**Exercise brief**
Reproduce every line of the records below word for word, leaving out the pictures.

**Item-finding records**
■ ■ ■ ■ ■
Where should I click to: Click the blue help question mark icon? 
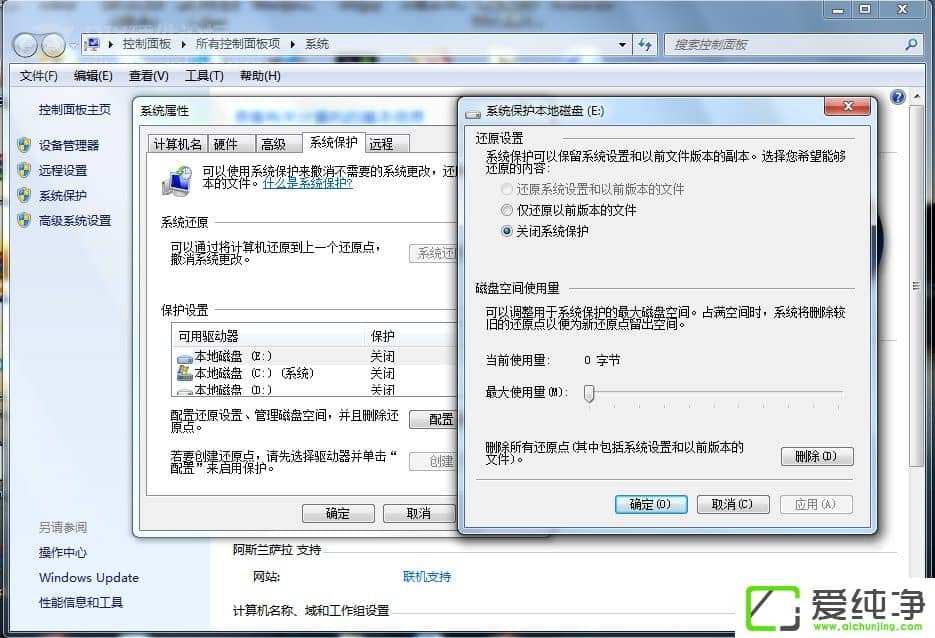point(897,96)
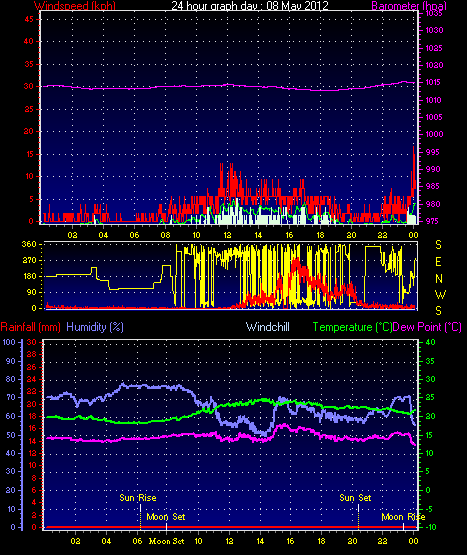Image resolution: width=467 pixels, height=555 pixels.
Task: Click the 45 windspeed scale value
Action: pyautogui.click(x=29, y=19)
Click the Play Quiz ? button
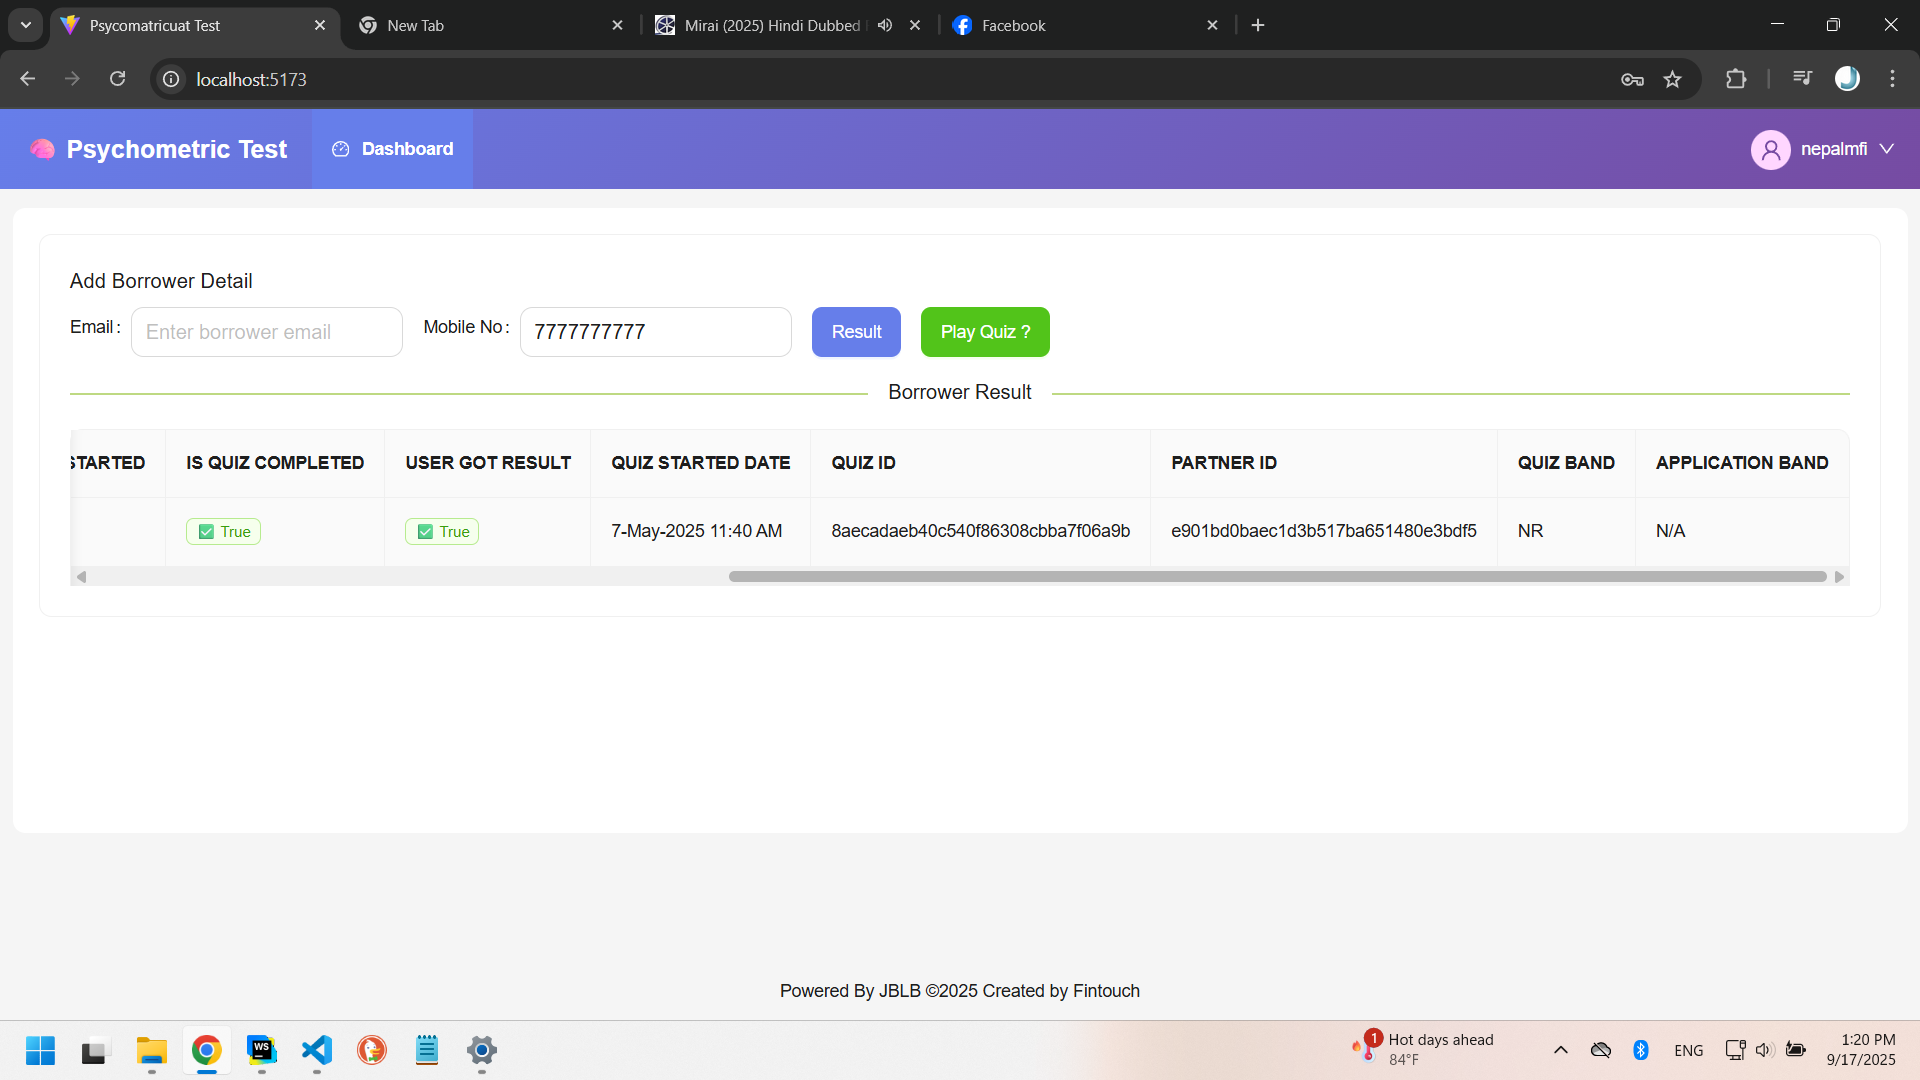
■ ■ ■ ■ ■
**Response to this exercise**
Where should I click to: Click the blue help question mark icon? 
point(897,96)
Image resolution: width=467 pixels, height=555 pixels.
Task: Click the 45 windspeed scale value
Action: pyautogui.click(x=29, y=19)
Click the Play Quiz ? button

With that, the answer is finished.